La storia ci ha già insegnato che di fronte ai drammi della stagnazione o recessione economica, se nel panorama politico le sinistre non sanno proporre una forte e strutturata alternativa di sistema, l'elettorato si affida alla versione “popolare” delle formazioni di destra, quando non direttamente all'uomo forte, a colui che in forza di una legittimazione dal basso può porre limiti allo strapotere della finanza. Certo i tempi mutano ed è davvero complicato fare analisi con gli schemi del passato. Però non si può trascurare la malaugurata idea che possa servire una “scossa”, sia per ridare speranze a popolazioni depresse sia per rimettere in moto circuiti economici ingessati. Se la scossa sarà la fine dell'euro ed un'Europa a due velocità, o la nascita di pseudo regimi nazionalisti, o un investimento in arsenali bellici ed in economia della ricostruzione, si entrerà in un lungo tunnel di paura. Se la scossa non ci sarà il rischio concreto è una cottura a fuoco lento che impoverirà dolcemente fette sempre maggiori di popolazione, rimettendo le lancette dell'orologio indietro di qualche secolo.

Sarebbe dunque urgente trovare diverse tensioni di corrente ma nella vicina Francia per ora non si sono intraviste nuove centrali elettriche. In questo clima di apatia generalizzata che inficia le sinistre europee dai tempi della scelta blairiana dell'accettazione del modello capitalista, non credo si possano riporre grandi speranze nemmeno nell'oculatezza dell'elettorato italiano, pure in passato battagliero almeno quanto quello degli odiati cugini.

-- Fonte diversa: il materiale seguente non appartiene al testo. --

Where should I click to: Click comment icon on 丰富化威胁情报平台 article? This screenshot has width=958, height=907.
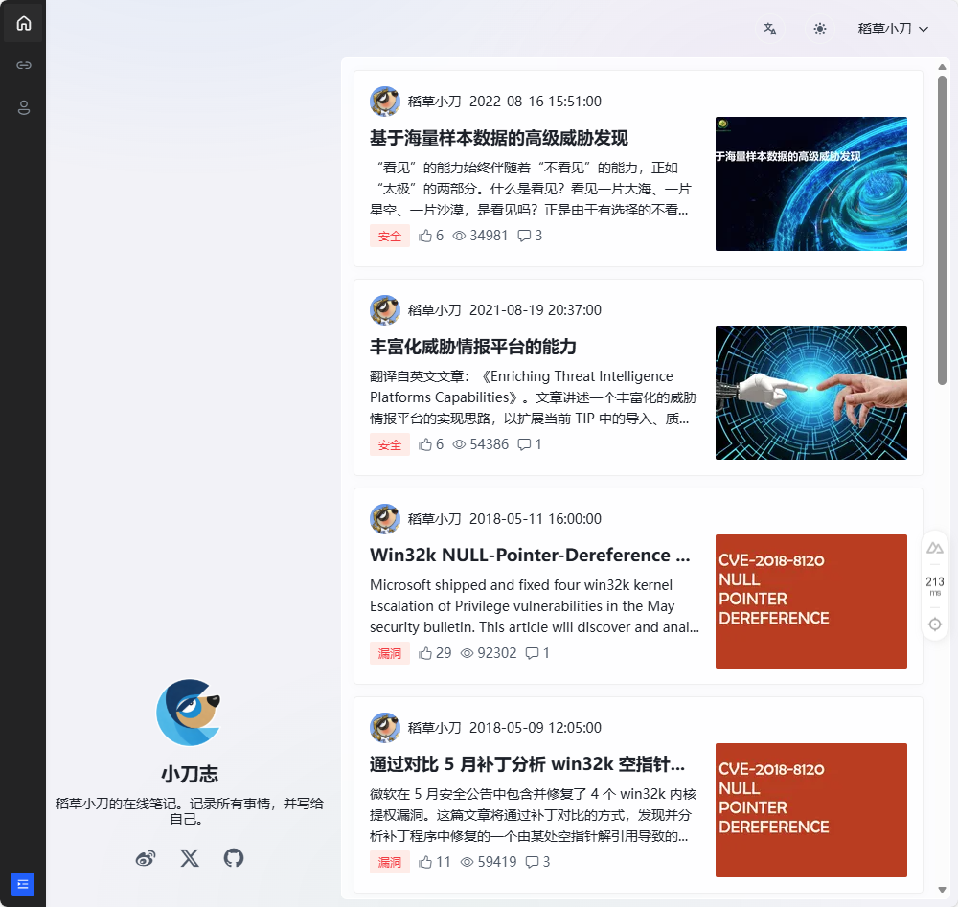point(524,444)
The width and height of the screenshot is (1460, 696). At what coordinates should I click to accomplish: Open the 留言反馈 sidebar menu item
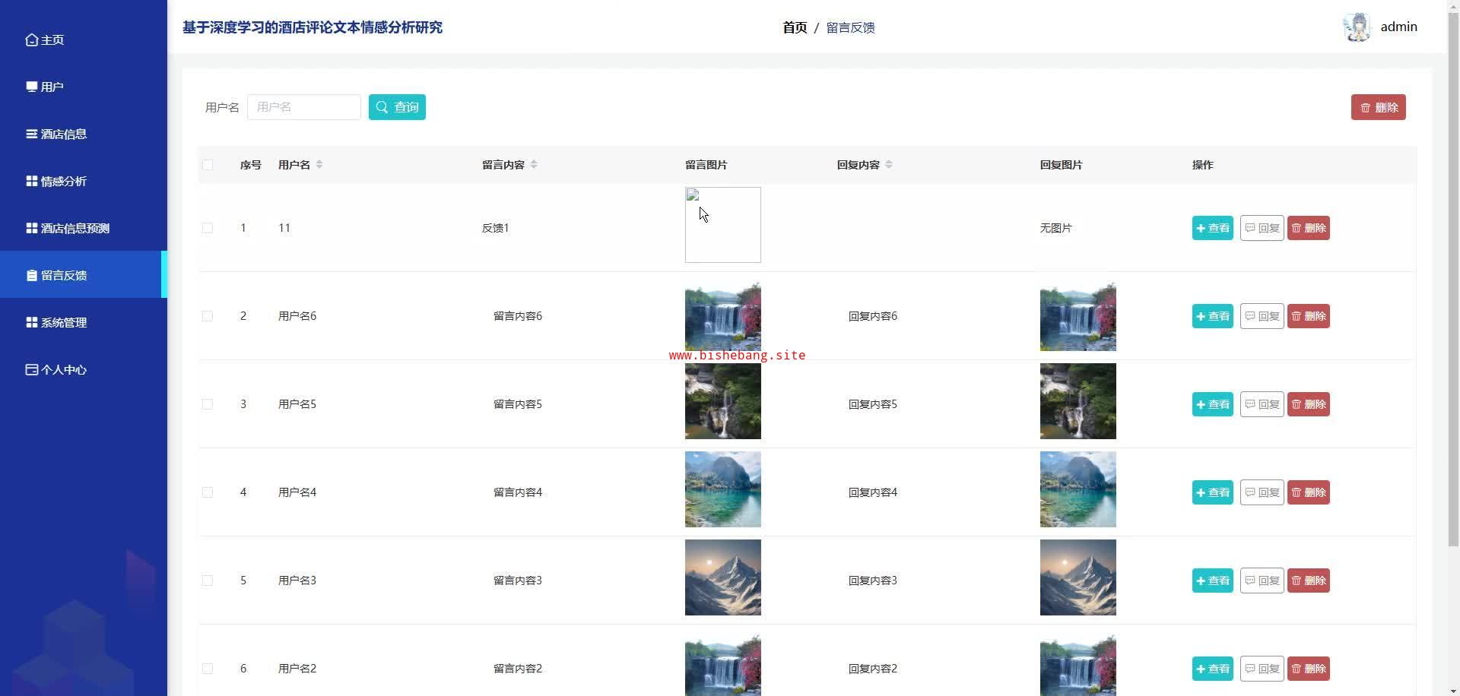pos(64,275)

Che non siano allora proprio i tedeschi, che meno soffrono la crisi, a toglierci le castagne dal fuoco il prossimo anno e ad aprirci nuovi orizzonti socialdemocratici?

Se dalla Francia non paiono giungere venti di rivolta altrettanto non si può dire per i venti di tempesta che, pur senza prefigurare alcun scenario tardo invernale e pur scemando di intensità nel loro avanzare verso est, toglieranno velleità ed illusioni di precoci fiammate estive. In sostanza chi è riuscito a prendere la prima tintarella in questo weekend bene, per gli altri ci sarà tempo da dedicare al footing ed alla palestra, prima di poter sfoggiare i costumi da bagno.

Dopo un abbondante apporto di piogge al centro-nord nel giorno della Festa dei lavoratori, accompagnato poi da un calo delle temperature, la situazione generale del tempo nelle nostre regioni dovrebbe ripercorre lo schema tipico primaverile, con alternanza di nu
bi e schiarite e temperature nella norma; più protetto dall'anticiclone sarà però il sud Italia, specie versanti jonici ed adriatici, dove con il richiamo delle correnti calde prefrontali si continuerà ad assaporare un principio di estate. Se le resistenze dell'area di alta pressione alle incursioni dai quadranti occidentali saranno maggiori, la protezione potrebbe estendersi sino alle regioni centrali ed alla Romagna, dove non si verificheranno le piogge torrenziali che potrebbero cadere invece su Piemonte, Lombardia ed aree alpine e prealpine.


Dalla settimana successiva invece il quadro barico volgerà decisamente al bello con un nuovo rialzo pressorio che potrebbe sfociare in una metà mese con punte elevate di temperatura e sole diffuso su tutte le aree a sud del Po, il tutto in un contesto di affermazione dell'anticiclone proprio sui bacini mediterranei occidentali. Sono consigliate le gite in Costa Azzurra dunque, dove magari fra uno champagne ed un giro in Ferrari, potrete amabilmente conversare con qualche elettore lepeniano (nella regione, il Front National ha raggiunto punte del 25-30% dei consensi) che vi spiegherà i motivi del suo voto.